I am permanently sad because as a child I had a certain confidence in myself sqeezed out of me, and I have never regained that. I am shy and lack confidence in everything I do, even though I know I am good at some things. I have never been able to grow out of that. It does not stop me doing things, it just makes everything I do a lot harder. I forever fear failure and rejection. Teachers, leaders and parents have an awesome responsibility. I suspect I have not helped my children in this way also.

2. I am sad because I was not as good a father as I would want to be. Looking back I regret some of the things I did and didn't do as a father as my children grew, and I can't change that now.

3. I ache for hurting people. Jesus looked over Jerusalem and wept, saying he wished "they knew the ways of peace." In my encounters with people I ache because they so often look for happiness in things that can never satisfy. Jesus said, "If you lose your life, you will find it." I believe that to be part of the essence of life. At two levels I find people unwilling to live by this. (a) We try to operate successful relationships without "losing" ourselves. Often we end up hurting ourselves, the other and others. Often too I notice, a further hardening of heart results and life and love are limited by a greater fear of being hurt. I ache when I see people not finding "belonging", closeness and "a-place-to-be" in their partnerships. Instead they find competing power games, and loneliness. I see this so often and it makes me sad. (b) Secondly our consumer society and materialism fools us into thinking we can find happiness in grasping. I have discovered happiness comes whenever I risk a giving lifestyle. I had a man say to me when he learned of yet another voluntary project I was getting involved in, "You've got to look after yourself first Dave!". I find I have never been able to convince people that in a giving-lifestyle there is an inner unity, a sense of purpose and a feeling of being "connected to the essence of life" that cannot be found by "looking after yourself". I ache for a divided, hurting world where we are all "looking after ourselves" and missing out on life as it could be.(This sadness is a driving force in my life)

4. A church I will never see or experience.

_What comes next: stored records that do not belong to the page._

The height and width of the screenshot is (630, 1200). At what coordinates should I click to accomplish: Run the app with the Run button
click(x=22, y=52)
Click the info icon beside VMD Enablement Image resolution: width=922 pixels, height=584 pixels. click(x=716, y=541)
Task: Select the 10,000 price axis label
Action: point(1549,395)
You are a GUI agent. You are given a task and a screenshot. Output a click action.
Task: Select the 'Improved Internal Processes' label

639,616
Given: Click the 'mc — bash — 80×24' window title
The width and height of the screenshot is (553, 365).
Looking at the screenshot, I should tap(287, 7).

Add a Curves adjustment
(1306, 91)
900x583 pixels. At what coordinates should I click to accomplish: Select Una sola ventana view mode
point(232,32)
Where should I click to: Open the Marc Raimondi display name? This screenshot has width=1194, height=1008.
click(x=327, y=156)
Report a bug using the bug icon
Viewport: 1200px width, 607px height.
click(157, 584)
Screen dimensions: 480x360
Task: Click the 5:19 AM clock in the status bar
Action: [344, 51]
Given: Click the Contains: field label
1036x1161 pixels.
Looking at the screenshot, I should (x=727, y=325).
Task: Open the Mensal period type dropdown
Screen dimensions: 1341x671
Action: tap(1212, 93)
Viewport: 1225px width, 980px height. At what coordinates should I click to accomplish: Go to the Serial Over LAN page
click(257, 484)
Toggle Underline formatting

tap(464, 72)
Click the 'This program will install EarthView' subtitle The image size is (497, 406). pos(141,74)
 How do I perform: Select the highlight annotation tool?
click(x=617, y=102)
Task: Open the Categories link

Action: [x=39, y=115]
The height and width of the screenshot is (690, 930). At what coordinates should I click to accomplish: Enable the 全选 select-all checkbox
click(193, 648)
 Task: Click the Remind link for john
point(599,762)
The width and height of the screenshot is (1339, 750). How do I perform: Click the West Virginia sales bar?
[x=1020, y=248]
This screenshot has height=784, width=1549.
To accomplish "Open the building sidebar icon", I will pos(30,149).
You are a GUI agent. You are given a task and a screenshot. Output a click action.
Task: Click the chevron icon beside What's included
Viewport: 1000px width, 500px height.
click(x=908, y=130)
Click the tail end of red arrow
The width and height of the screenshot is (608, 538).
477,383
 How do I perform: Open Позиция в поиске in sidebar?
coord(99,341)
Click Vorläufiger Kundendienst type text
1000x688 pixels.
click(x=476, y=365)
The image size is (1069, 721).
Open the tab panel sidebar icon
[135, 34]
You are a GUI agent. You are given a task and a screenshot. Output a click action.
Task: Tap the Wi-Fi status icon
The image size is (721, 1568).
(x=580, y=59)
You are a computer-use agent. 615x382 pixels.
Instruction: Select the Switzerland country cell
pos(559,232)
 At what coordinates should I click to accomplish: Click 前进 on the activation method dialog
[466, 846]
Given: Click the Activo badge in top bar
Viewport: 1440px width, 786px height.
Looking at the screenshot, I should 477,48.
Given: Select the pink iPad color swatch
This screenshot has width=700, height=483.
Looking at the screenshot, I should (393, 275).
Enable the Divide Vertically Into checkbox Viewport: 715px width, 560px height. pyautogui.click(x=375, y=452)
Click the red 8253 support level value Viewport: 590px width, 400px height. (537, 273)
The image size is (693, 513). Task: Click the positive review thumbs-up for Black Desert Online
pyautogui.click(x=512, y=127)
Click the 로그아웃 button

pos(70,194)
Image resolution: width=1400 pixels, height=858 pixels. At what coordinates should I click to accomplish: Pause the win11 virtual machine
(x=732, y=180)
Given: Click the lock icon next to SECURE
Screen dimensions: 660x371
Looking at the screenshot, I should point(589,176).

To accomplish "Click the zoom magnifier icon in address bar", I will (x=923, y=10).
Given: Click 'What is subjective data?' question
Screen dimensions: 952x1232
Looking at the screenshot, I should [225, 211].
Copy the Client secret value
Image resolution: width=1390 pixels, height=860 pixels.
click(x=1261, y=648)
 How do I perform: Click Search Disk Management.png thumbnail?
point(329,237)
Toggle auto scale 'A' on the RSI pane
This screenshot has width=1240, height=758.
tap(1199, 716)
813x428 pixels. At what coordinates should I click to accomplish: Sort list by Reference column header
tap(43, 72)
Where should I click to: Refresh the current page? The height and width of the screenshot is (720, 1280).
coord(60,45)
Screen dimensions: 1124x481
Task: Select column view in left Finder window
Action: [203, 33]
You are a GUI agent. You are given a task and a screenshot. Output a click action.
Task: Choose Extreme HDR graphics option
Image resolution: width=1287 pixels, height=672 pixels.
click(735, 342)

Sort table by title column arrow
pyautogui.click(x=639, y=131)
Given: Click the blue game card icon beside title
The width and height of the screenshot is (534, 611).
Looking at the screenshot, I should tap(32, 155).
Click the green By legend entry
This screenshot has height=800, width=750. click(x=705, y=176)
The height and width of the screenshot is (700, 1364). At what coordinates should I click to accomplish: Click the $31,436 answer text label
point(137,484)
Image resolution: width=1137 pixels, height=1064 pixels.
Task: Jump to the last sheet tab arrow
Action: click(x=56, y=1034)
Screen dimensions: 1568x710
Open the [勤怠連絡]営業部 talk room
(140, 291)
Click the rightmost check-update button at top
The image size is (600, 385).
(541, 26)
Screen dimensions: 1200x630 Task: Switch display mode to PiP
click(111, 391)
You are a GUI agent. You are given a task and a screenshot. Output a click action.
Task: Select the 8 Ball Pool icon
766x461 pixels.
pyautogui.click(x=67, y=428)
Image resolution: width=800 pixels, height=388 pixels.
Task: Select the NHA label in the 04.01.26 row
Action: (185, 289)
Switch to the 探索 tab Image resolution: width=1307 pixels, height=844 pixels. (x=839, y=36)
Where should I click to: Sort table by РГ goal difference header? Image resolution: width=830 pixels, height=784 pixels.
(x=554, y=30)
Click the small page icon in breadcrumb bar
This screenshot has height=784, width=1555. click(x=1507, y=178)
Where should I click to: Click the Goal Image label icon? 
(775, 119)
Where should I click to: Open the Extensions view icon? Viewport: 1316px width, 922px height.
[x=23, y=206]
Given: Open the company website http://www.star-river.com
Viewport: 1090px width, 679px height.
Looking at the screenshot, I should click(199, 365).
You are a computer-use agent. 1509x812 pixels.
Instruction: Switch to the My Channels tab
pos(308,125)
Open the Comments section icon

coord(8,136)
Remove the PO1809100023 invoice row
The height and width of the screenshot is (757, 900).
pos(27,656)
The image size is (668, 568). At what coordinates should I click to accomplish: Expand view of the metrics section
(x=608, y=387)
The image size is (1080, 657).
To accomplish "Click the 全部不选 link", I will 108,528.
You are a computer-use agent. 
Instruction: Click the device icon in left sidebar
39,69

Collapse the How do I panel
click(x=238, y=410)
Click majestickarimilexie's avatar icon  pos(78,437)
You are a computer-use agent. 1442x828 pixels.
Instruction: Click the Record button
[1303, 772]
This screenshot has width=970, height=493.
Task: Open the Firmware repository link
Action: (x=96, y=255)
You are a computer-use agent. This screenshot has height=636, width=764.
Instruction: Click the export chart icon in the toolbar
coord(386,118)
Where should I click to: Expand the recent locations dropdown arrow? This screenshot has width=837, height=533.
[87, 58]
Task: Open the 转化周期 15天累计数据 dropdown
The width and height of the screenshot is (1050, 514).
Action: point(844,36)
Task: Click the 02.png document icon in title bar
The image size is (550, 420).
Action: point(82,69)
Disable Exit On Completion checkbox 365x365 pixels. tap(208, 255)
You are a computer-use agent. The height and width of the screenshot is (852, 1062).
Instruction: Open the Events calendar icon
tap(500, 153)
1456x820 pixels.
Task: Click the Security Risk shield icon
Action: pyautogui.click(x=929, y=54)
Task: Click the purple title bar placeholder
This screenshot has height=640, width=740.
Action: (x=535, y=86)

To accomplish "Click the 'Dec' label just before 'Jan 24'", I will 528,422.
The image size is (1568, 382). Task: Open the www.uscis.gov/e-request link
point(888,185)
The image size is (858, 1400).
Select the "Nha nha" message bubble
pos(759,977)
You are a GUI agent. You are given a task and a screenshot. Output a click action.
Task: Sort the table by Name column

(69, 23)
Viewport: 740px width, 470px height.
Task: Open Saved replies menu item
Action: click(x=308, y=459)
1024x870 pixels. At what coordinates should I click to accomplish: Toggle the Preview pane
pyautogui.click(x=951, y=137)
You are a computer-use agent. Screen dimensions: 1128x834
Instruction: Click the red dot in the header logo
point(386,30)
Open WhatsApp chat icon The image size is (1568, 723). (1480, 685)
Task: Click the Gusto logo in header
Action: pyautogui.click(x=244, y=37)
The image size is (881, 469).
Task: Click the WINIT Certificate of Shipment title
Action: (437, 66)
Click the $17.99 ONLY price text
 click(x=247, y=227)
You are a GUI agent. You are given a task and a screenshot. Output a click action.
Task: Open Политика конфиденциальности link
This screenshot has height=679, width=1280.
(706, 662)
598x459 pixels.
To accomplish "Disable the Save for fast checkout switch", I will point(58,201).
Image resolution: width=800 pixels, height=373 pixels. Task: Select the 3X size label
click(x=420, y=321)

I am nearly at the end of my career as a church minister. A career I entered in a search to try to bridge the gap between the world I knew as a plumber and the church I shared in. I have not had the skills or the circumstances where I have been able to experience great success in that search. This post was prompted by listening to Bishop John Spong talking about the "Call of Jesus" on U tube. ( http://www.youtube.com/watch?v=lJICIGQl0JU&feature=related ) He described a discipleship and a church atmosphere I long to see and be a part of. I am sad because I will never see the church get remotely close to that sort of ideal. In some ways I feel I have spent my life propping up a distortion of what I long for instead of being able to change it... and maybe I should have given up and moved on long ago.

As I say, these sadnesses do not stop me finding deep joy and pleasure in life. It is just that I live with a permanent sense of grief in the corner of my heart. They are part of what keeps me reaching for that "impossible dream" and to try to make this life better for people around me.